Compared to endocardial pacing, epicardial pacing is more invasive and has higher pacing thresholds, making it more susceptible to lead breakage and shorter battery life, and it can cause more coronary artery compression.11, 12 It is suitable for a small number of children with difficult endocardial access. In 2013, a retrospective analysis13 showed the results of a single centre over the past 26 years. A total number of 287 patients with congenital heart disease (CHD) with a median age of 5 (1–11 years) underwent cardiac pacing. Endocardial systems (Endo) were implanted in 117 patients, while epicardial systems (Epi) were implanted in 170 patients. The median follow-up period was 5 years (2–10 years). The pacing system failed in 29% of patients, which were 13% in Endo and 40% in Epi. Multivariate analysis showed a significantly higher risk of failure for Epi, a lower implant age, and a greater number of leads implanted. Endocardial systems of children with pacing showed significantly better results than Epi systems. Endocardial pacing also showed better long-term results than epicardial pacing. Another study 2 also suggested that the predictors of lead failure included young age at the time of implantation, CHD, and epicardial lead implantation. Epicardial lead is more likely to fail due to lead breakage or outlet block, while the transvenous endocardial lead mostly fails due to insulation layer fracture of lead displacement.

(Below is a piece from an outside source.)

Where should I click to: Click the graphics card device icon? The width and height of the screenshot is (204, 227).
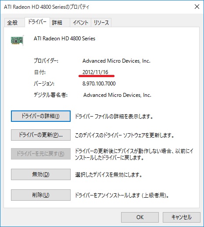(x=17, y=40)
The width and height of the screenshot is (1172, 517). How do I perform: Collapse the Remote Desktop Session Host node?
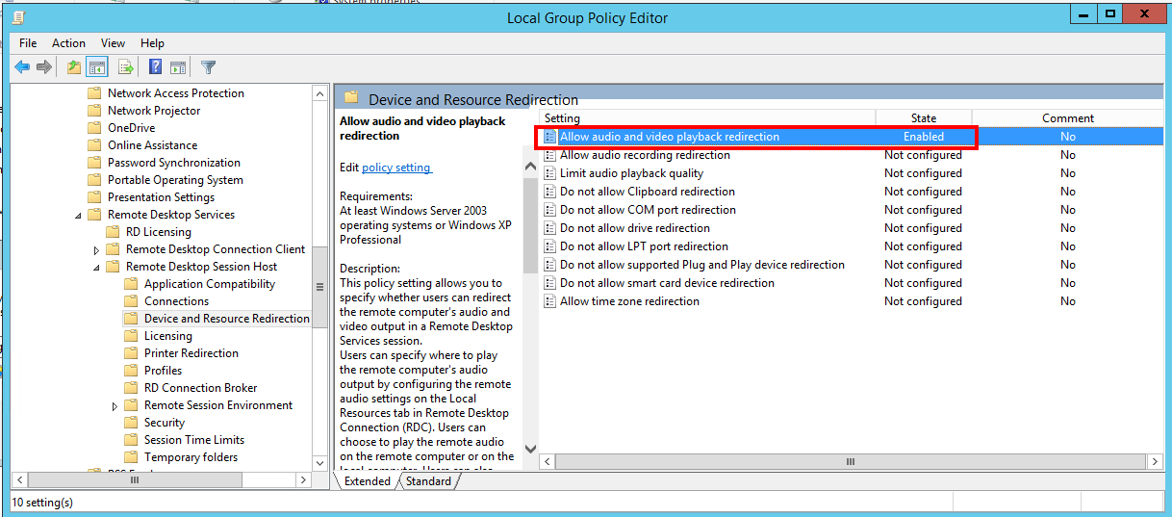tap(97, 268)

The second case presented in this report initially had epicardial pacing due to the child's low body weight. However, after 16 months, a significant increase in the pacing threshold of the epicardial lead was observed, resulting in impaired pacing function and subsequent episodes of syncope. This case highlights the importance of choosing endocardial lead pacing whenever possible and the need for close follow-up to detect lead failure and avoid potential accidents due to pacemaker failure.
Implantation of the 3830 lead requires the assistance of a delivery sheath (Medtronic™ C315, C304 sheath), which facilitates precise placement of the pacing lead in the cardiac cavity. The C315 sheath, particularly the S4/S5 delivery sheath, is commonly used in infant patients. The 3830 lead's thinness and anti-traction properties help reduce tricuspid regurgitation and subclavian vein compression syndrome.

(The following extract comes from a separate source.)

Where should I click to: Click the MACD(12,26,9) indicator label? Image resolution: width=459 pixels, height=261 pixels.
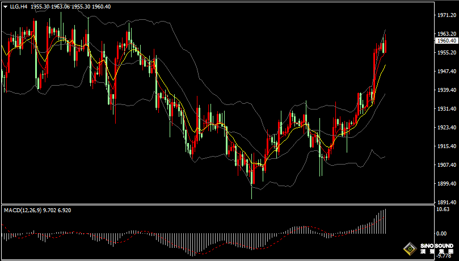[22, 210]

To ensure successful and long-term pacing in infant patients, it is crucial to reduce lead failure and replacement rates while selecting appropriate pacing locations to minimize the impact on cardiac function. Although evidence suggests no significant difference in clinical results between right ventricular septum and apical pacing, right ventricular septal pacing offers advantages such as narrower QRS waves, better cardiac function maintenance,2, 14 and a lower incidence of perforation15, making it more suitable for clinical practice. The delivery of the 3830 lead through the preformed sheath improves operability, 6 making it easier to select the precise ventricular septal pacing location and achieve satisfactory pacing effects. Both infants in our cases had the endocardial pacing lead successfully placed in the middle portion of the right ventricular septum, resulting in relatively short QRS wave durations, though not reaching the ideal durations of physiological pacing. Further studies are required to explore the feasibility, safety, and risks of bundle of His system pacing in infants.

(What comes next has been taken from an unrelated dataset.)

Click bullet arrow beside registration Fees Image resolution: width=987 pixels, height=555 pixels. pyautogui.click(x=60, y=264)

In conclusion, the implantation process of the 3830-lead pacemaker is manageable and effective. For infant patients under two years old with high atrioventricular block and bradycardia, transvenous endocardial implantation of the 3830 lead into the right ventricular septum for pacing is a safe and viable option. The 3830 lead can be successfully and safely utilized in pediatric patients as they grow and develop.